**REQUIREMENTS**
Duplicate the lines of the listing below, unchanged, from the line with "Where should I click to: Open the Dimensions" to the line with "Action: tap(281, 115)", both included.

Stored items
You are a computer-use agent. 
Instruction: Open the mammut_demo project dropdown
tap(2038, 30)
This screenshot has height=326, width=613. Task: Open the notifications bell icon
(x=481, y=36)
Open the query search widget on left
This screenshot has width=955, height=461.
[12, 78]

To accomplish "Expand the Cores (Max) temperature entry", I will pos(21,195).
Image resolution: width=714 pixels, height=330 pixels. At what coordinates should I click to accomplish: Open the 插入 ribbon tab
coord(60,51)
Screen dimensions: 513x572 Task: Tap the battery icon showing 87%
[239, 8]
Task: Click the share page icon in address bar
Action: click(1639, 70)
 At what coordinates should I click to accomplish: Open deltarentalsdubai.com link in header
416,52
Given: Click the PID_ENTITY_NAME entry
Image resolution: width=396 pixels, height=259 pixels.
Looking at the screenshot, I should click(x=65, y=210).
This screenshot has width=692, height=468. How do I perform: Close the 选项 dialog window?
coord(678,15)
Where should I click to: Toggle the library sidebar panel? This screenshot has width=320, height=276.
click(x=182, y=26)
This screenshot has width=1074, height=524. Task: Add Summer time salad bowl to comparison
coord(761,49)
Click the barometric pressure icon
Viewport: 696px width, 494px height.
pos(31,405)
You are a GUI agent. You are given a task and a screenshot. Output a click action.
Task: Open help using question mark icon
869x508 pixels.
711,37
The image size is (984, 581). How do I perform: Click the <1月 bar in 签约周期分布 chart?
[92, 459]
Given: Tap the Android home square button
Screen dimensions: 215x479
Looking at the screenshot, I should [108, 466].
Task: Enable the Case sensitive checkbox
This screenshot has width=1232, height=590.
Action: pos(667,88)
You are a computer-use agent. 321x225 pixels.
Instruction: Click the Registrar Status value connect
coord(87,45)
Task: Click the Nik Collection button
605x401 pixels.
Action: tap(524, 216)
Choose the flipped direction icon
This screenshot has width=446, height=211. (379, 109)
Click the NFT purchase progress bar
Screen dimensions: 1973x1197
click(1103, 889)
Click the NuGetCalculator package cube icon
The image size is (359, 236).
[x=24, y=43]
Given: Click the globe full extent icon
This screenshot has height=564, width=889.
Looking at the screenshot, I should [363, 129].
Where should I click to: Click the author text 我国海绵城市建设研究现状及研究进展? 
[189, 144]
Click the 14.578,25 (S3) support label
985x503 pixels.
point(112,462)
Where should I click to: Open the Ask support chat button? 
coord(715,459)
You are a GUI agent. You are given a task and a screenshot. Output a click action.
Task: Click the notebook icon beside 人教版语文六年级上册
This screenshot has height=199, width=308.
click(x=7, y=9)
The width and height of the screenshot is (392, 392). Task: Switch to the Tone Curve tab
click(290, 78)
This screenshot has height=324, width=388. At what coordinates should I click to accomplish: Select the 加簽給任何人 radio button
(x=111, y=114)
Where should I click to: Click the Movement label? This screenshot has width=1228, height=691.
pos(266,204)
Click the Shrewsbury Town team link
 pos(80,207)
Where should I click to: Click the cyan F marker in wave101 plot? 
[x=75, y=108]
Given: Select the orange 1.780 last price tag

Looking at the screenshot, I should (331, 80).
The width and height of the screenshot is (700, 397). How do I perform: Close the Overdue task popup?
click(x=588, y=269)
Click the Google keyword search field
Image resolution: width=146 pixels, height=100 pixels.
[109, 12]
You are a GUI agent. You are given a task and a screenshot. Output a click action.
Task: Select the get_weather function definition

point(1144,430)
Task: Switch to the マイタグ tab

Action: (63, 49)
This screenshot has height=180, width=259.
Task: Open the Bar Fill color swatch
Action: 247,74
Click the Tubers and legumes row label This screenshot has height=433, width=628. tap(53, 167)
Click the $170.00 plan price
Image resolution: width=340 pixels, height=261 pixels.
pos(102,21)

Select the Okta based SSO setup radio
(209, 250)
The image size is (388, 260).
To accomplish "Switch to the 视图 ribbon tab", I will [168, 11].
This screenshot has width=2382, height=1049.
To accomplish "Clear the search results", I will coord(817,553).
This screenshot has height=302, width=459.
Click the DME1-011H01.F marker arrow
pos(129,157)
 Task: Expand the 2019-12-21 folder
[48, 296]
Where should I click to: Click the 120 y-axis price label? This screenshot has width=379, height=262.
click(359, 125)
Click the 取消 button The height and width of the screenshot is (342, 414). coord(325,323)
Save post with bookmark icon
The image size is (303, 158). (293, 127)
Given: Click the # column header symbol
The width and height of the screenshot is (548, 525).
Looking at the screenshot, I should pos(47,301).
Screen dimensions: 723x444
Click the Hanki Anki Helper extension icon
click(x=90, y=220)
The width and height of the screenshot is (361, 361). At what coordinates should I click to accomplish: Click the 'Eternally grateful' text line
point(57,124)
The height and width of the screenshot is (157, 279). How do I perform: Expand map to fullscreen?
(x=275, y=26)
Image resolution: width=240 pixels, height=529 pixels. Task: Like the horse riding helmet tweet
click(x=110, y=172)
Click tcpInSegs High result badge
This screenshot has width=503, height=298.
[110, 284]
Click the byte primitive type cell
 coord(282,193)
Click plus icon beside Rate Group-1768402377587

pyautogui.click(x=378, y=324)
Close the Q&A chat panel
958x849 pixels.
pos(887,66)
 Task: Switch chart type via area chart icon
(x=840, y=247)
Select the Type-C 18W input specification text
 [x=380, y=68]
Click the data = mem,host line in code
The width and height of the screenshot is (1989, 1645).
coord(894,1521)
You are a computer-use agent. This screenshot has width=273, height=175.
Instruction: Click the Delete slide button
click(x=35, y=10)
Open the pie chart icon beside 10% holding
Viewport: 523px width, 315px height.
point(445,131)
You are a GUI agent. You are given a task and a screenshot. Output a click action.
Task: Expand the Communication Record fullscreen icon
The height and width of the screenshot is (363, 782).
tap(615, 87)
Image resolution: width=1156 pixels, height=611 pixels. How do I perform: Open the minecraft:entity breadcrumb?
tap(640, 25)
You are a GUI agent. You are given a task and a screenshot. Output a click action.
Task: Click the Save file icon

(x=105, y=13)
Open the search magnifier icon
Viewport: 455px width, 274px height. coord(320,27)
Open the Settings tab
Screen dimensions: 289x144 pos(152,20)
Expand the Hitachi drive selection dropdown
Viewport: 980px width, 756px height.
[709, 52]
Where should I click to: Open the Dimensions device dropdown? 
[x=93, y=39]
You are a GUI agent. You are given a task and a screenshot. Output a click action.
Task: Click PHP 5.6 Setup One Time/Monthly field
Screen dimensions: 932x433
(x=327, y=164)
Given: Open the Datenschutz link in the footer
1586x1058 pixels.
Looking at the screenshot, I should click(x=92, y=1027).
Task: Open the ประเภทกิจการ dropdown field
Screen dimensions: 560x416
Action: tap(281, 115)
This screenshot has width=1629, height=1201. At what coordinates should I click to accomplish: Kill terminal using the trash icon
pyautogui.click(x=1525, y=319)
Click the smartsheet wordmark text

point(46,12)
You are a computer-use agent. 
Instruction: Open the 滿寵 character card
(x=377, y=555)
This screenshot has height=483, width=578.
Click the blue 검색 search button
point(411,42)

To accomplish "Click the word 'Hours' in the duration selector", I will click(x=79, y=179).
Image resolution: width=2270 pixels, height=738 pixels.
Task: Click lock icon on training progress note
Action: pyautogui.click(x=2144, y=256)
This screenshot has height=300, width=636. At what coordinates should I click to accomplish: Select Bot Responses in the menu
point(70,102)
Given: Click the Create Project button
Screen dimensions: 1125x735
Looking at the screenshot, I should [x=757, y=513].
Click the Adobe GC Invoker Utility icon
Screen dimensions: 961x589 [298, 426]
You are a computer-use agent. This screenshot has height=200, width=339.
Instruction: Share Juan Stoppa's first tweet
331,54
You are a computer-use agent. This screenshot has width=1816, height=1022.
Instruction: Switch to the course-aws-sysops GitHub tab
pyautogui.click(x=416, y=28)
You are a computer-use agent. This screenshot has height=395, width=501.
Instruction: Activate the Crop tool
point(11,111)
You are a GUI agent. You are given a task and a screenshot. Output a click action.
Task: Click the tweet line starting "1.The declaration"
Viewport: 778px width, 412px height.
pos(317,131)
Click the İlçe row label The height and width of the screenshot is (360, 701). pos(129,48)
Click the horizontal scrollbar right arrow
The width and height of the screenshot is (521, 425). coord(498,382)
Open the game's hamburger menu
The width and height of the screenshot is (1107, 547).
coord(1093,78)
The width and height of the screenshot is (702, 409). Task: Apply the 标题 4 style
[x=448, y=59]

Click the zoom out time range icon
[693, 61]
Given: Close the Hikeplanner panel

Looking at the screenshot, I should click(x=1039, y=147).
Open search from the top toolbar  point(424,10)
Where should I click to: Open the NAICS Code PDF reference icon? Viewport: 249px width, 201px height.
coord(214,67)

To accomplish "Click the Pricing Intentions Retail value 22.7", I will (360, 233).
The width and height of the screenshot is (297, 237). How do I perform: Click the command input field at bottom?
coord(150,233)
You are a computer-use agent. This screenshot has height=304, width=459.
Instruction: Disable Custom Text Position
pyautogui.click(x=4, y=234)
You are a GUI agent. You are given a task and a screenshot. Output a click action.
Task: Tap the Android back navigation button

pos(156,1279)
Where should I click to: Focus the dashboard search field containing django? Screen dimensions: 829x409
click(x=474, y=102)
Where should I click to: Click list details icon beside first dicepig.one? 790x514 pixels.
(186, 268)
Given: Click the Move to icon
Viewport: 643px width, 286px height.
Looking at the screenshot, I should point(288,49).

**SOLUTION TO THIS TASK**
Where should I click to: Open the Dimensions device dropdown? 
[x=93, y=39]
You are a GUI agent. You are given a task and a screenshot. Output a click action.
Task: Click PHP 5.6 Setup One Time/Monthly field
Screen dimensions: 932x433
(x=327, y=164)
Given: Open the Datenschutz link in the footer
1586x1058 pixels.
Looking at the screenshot, I should click(x=92, y=1027).
Task: Open the ประเภทกิจการ dropdown field
Screen dimensions: 560x416
Action: tap(281, 115)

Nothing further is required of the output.